Policies / autorisatieregels

[oharsta]

Checklist for the implementation of PdP policies in Access. The strikethrough lines indicate what is currently in Dashboard / Manage, but what we don't want anymore:

• Only fetch Policies just-in-time when the institution admin visits the detail page of an application which is connected to the IdP (e.g. allowedEntries in Manage) with a custom MongoDB query
• The institution admin has full-acces to all policies where the policy IdP is his / hers IdP and the SP is connected to the SP / RP
• Use the regular / generic MetaData API and not the specific PdP API in Manage (which is currently used in Dashboard
• Implement the constraints for a user and policies in Access
• The Identity Provider of a new Policy is always the Identity Provider of the User (if there are multiple IdP's with the same organization_guid then the one is picked, which was used to login.
• Add syntax check on for policy attribute values.
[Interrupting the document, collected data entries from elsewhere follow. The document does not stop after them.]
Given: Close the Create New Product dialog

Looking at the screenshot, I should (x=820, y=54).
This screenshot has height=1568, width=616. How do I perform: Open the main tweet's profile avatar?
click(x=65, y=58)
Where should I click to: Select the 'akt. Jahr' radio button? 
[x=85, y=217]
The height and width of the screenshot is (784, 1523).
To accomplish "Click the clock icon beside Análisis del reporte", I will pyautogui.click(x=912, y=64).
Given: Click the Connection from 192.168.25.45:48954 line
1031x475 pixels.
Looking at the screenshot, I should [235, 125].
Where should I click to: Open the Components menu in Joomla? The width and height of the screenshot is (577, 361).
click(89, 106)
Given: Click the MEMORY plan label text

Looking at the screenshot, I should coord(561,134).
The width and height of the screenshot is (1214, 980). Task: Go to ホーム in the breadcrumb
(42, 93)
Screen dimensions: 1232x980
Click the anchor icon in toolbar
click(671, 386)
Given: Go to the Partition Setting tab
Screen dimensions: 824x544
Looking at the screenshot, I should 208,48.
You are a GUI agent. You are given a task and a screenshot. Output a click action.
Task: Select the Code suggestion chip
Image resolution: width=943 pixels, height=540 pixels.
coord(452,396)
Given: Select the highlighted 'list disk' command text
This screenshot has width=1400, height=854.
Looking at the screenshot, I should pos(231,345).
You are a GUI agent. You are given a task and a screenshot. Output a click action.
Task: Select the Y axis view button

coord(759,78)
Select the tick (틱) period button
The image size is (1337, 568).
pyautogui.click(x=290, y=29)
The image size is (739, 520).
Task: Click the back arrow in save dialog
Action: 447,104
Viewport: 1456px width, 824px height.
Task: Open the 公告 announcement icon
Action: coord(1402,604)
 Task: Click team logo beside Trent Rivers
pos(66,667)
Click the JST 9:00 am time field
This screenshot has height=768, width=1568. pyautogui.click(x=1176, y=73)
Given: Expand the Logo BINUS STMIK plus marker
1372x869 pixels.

See Add syntax check on for policy attribute values OpenConext-manage#478
• Do we want the option to auto-generate the description?
• Although the institution admin has full access, if the user who created the Policy is not the current user, then update or delete is not allowed
• The Policy is always read-only when created in Manage

Do we want to allow for a Policy without an IdP, if the institution_guid of the application equals the institution_guid of the IdP of the institution admin ? Maybe first investigate if there are many policies without IdP's?

Update Okke: currently there are no policies without IdP in production.